Here are some example records to illustrate this section:
1 10.0 0.0 90.0 45.0 0 0.0 0.0 0.0 0 0.0 0.0 0.0 1.0 1.0 1.0 0
The above data defines a rotational, dynamic joint. The speed of the joint is 10 degrees per time unit, and motion is permitted between 0 and 90 degrees. The initial position of the joint is at 45 degrees. This is not a terminal set and so no TCF data is present. A default transformation (no translation, no rotation, and unit scaling) is applied to the joint, meaning that the joint's axes are oriented with the owning cell set's axes; rotation takes place around the cell's/joint's local Z-axis.

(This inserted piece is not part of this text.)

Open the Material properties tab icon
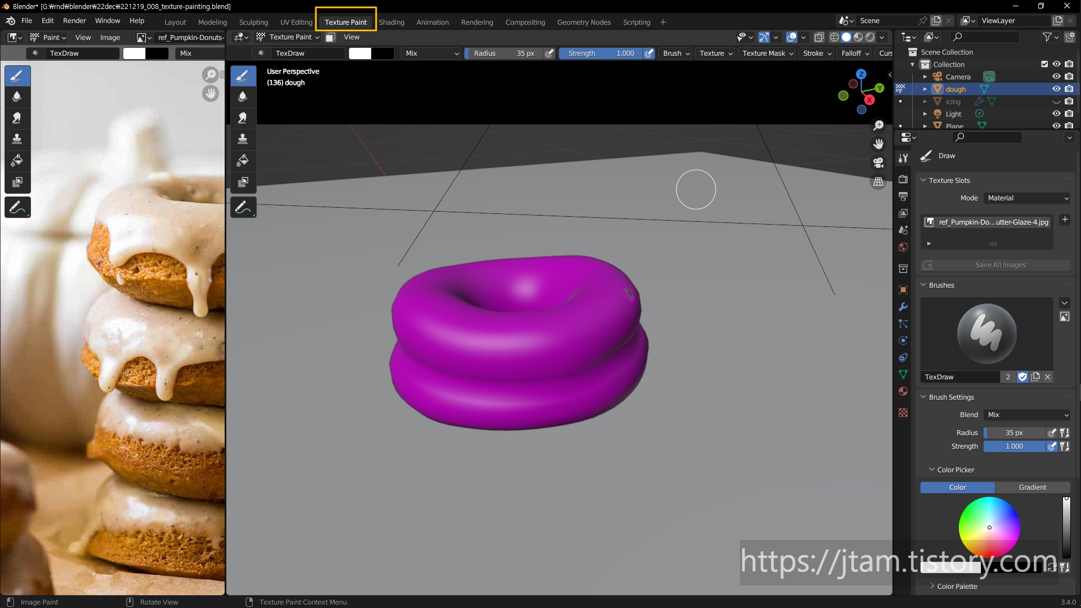This screenshot has height=608, width=1081. coord(903,391)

0 0.0 0.0 0.0 0.0 1 0.0 0.0 0.0 0 0.0 0.0 0.0 1.0 1.0 1.0 0 0.0 0.0 0.0 0 0.0 0.0 0.0 1.0 1.0 1.0
This example defines a terminal set with no dynamic joint data. Dummy joint data is present (which is ignored since the joint type is none) and the supplied TCF geometry data applies a default transformation (no translation, no rotation, and unit scaling) to the TCF transformations.
2 500.0 -2000.0 10000.0 0.0 1 0.0 0.0 0.0 0 -90.0 0.0 0.0 1.0 1.0 1.0 0 0.0 0.0 0.0 0 0.0 0.0 0.0 1.0 1.0 1.0
The above joint data defines a translational, dynamic joint which is also a terminal set. The speed of the joint is 500 distance units per time unit, with motion permitted in the range -2000.0 to 10,000.0 distance units. The initial position of the joint is at 0. The joint applies a transformation to rotate the joint -90.0 degrees about the X-axis. This aligns the joint's Z-axis with the owning cell's Y-axis, so that as the current joint value increases, the cell and its contents travel along the cell's Y-axis; the orientation of the cell and (in particular) its contents are unaffected by this transformation otherwise. Since this cell is also a terminal set, TCF data is appended. In this case, a default transformation is applied to the TCF.